Jason Sanders Rachel Eastwood

Jason Sanders


The long journey to board-certified clinical practice starts broadly but becomes much more focused from the end of third year through residency; think funnel. Outside observations about inflexible physician careers are not wholly unfounded when considering the residency lengths of medical and surgical subspecialties.

Yet while future psychiatrists and orthopedic surgeons often have a hunch about their direction at the opening White Coat Ceremony, many of their peers wrestle with multiple options through the waning months of core clerkships and even beyond. A quiet momentum builds toward residency selection, though many students take on what amounts to an extra career pursuing an “extracurricular” interest. Over the entire span of the HMS curriculum, nearly 50 percent of the class deviates at some point from the four-year straight and narrow. And though there are many benefits to these pursuits, questions arise about the challenges of clinical re-integration.

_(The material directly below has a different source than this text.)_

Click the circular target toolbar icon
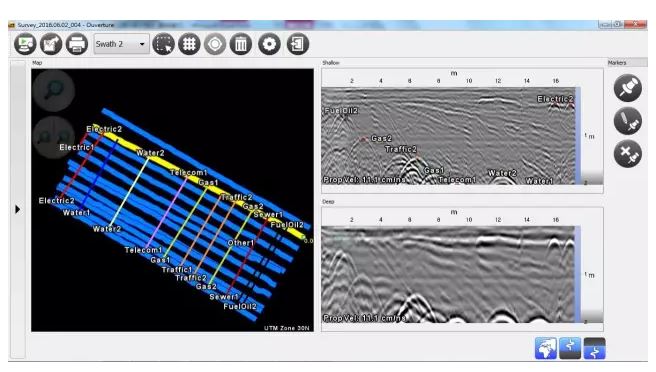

New Generation of Multitaskers
Research is a relatively time-tested companion to patient care, especially in fields like oncology, where patients are eager to know about the most cutting-edge drug trials. Taking sabbatical for more than a year or two, however, raises concerns about clinical proficiency, especially in technically oriented areas. And yet the 21st century mix of adjunct endeavors will continue to grow beyond research—from journalism, to public policymaking, to health care financing. The resiliency of clinical acumen will need to withstand an even greater test with these forays.

My first trial by fire took place after spending the past year in the MBA program at Harvard Business School. I re-entered the wards by completing a subinternship in medicine along with a few other students who also had taken a year “off”: doing research, exploring the medical humanities, or just traveling.

No More Flashcards
The farther you go from the USMLE Step I, the more your immediate recall of underlying mechanisms begins to slip. Needless to say, this is frustrating; think sieve. As many a house officer has said to a buoyant HMS III, “You’re probably closer to that than we are.” Hence the useful role that an HMS III can play on a team by giving a concise, five-minute, one-page presentation on a patient’s illness at the end of a week or clerkship.

Over the entire span of the HMS curriculum, nearly 50 percent of the class deviates at some point from the four-year straight and narrow.

Time to read is inversely proportional to greater patient responsibility, i.e., interns have even less time to check UpToDate than subinterns. Yet knowledge needs to flow at the rate of a drip, not a bolus, as can be seen by the spotty track record of continuing medical education programs (especially the type involving sitting in a dark room for two days amid mind-numbing PowerPoint slides).

Patients, As Always, the Best Teachers
The silver lining to ephemeral minutiae is the clinical instinct you develop with cumulative experience. Yes, preclinical courses provide a necessary foundation; yes, I will always remember how certain things work (whether the Frank–Starling mechanism or the renal H+/K+ pump) because of gifted lecturers and tutors. But it’s patients who really synthesize a constellation of facts and figures and theories into a coherent gestalt.

To recall management of an acute coronary syndrome, just think back to your first code blue in the middle of the night or the patient on the Bigelow who had an MI during morning rounds. My image of a patient in liver failure dates back to Patient–Doctor II days at the West Roxbury VA and the completely rational explanation of an exasperating disease, myasthenia gravis, goes back even further to my Mentored Clinical Casebook patient as a first-year. Such frameworks helped me perform a focused H&P (history and physical) and develop a prioritized A&P (assessment and plan). And, of course, these were neither static models nor biased anchors; rather, they shifted with new insights from senior teachers and literature reviews. The refinements become smaller and smaller as you progress, however, and your old cases become trusted advisors for the next patient.

The opinions expressed in this column are not necessarily those of Harvard Medical School, its affiliated institutions, or Harvard University.